Anna Zorina Gallery is pleased to announce the Alexander Kaletski solo exhibition, Ricochet, presented in collaboration with De Jalon Fine Arts. The show features a series of recently discovered oil paintings from the 1980’s. These never-before-exhibited works offer a rare glimpse into the artist’s creative journey at the formative moment in Kaletski’s life as he started gaining traction in the United States while never forgetting his roots and primary inspiration stoked by the Russian avant-garde.
These featured paintings are part of an intact body of works discovered in the home of an early patron of Kaletski. The paintings once graced the walls of her New York City apartment however through the decades the works ricocheted with every life shift and home move. In time, the artist lost track of this entire series. Unveiling this rare grouping of oil paintings offers a view into an exhilarating era for artist while also celebrating how active, vibrant life always makes a grand resurgence.
The artist created this body of work between the years of 1986 and 1989, in a style marked by fractured planes, intersecting perspectives and representations of movement. The paintings portray a dynamism and speed of urban living that manifests the artist’s own appreciation for his new found home of New York City. Here, nothing stopped him from expressing himself and sharing his own truth freely after years of discretely showing his artwork in the Moscow underground art scene. Naturally, the artist turned to methods of Russian Futurism, a movement that fused western influence with Russian culture to form an unconventional visual language, one fundamentally at odds with the Socialist Realist style enforced during Kaletski’s youth. Delving into abstracted imagery allowed Kaletski to explore the potent sensations and emotions that steeped his life in the late eighties.
These paintings are at once assertive and ambiguous. In 1989, Kaletski is quoted as describing these works, “Through the angular structure around the person I’m trying to capture the hidden subconscious world of the character. It’s a figurative painting, an almost realistic portrait, with surrealistic and abstract elements.” In the titular painting, Ricochet, the subject is distilled down to geometric planes to steer attention towards the expressiveness and agency of the figure’s hand gestures. The artist directs the viewer around the canvas asserting control over familiar packaging iconography, using the “this side up” arrows to refer back to his cardboard painting series. Unique to the works on linen, Kaletski builds up a textural surface sculpted with thick rhythmic brushstrokes to create movement as well as a depth that casts shadows on the moodiness of the muted tones.

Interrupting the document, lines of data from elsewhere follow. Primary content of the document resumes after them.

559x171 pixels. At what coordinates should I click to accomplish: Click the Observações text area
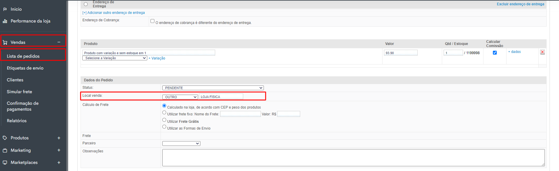click(x=353, y=157)
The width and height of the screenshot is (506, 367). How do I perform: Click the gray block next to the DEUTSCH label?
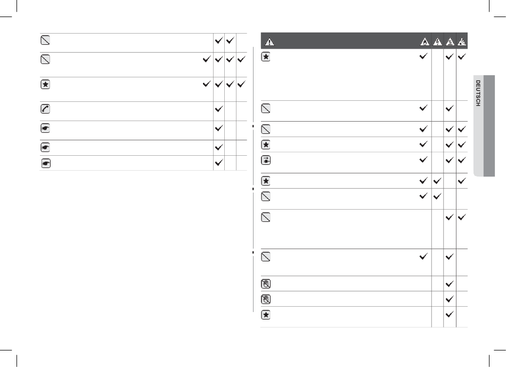[x=489, y=126]
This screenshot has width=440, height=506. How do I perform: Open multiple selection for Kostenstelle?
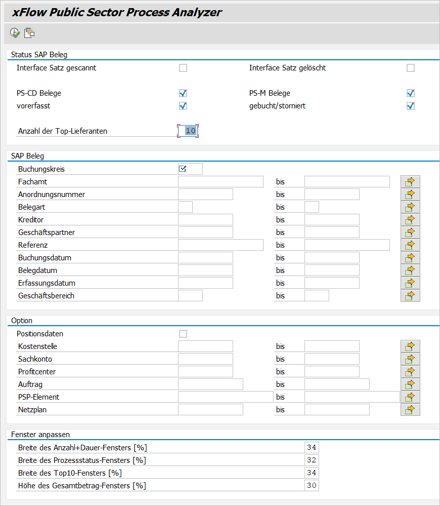(x=410, y=346)
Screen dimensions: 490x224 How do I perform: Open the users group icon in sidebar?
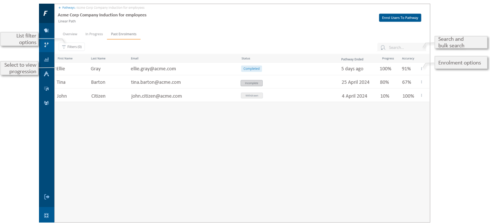tap(46, 103)
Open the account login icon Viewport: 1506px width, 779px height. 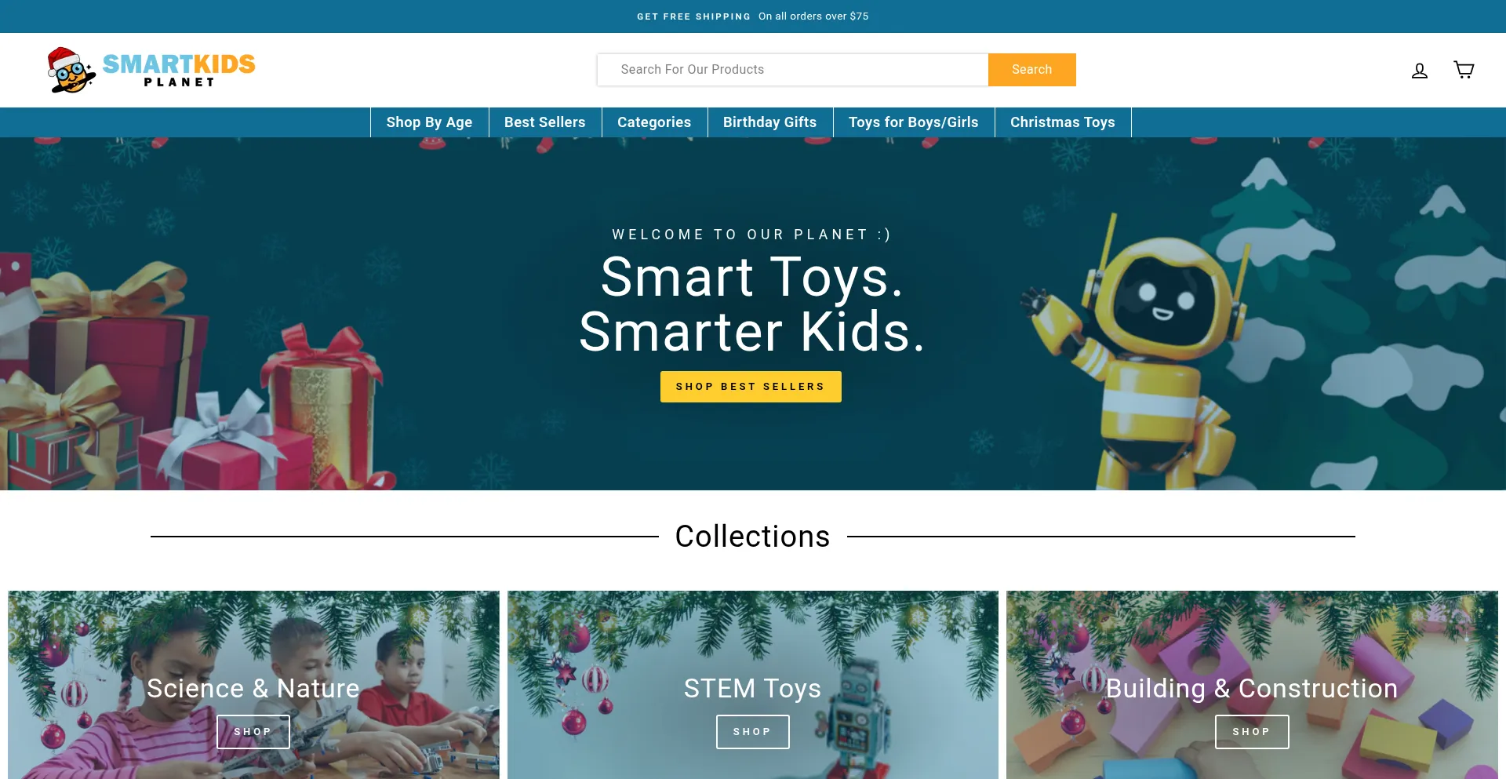tap(1419, 71)
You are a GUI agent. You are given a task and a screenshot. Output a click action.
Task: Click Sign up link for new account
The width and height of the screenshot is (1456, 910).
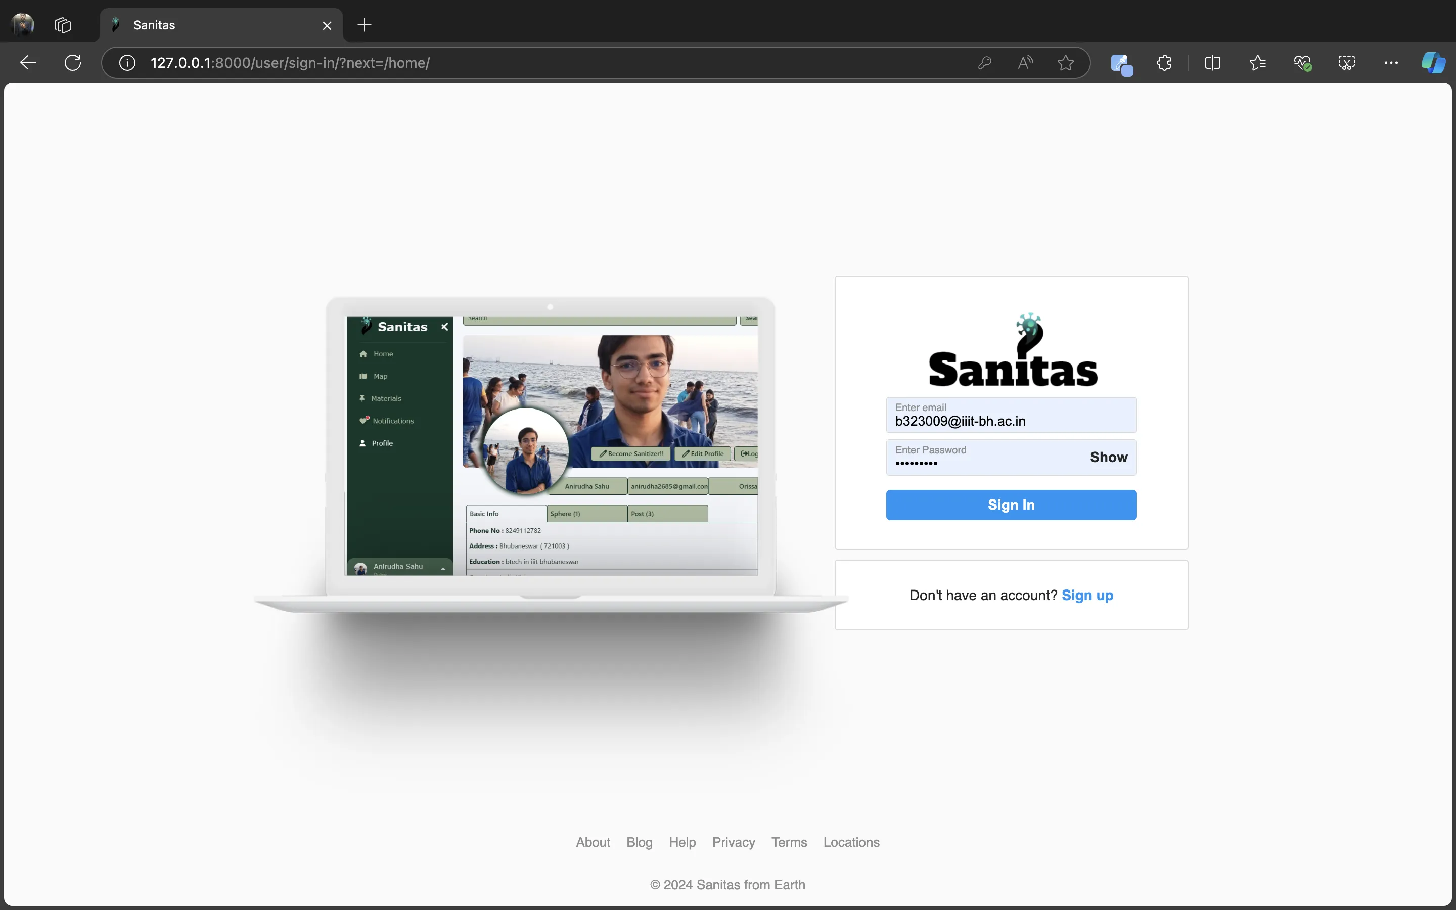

The artist’s enigmatic imagery allows for the viewer to complete the story and find their own answers.
Ricochet is presented in loving memory of the warm spirit and steadfast supportive legacy of dear friend, Basha Szymanska.
ALEXANDER KALETSKI (b. 1946, Russia), immigrated to the United States in 1975. He lives and works in New York City. The artist has exhibited widely in shows internationally including New York, Mexico, China, Japan, Austria, Belarus and France. His works are included in the permanent collections of the Voorlinden Museum in the Netherlands, the Claryville Art Center in New York, the Museum of Contemporary Art in Belarus, the Meeschaert Collection in France and the Lynda and Stewart Resnick Collection in California.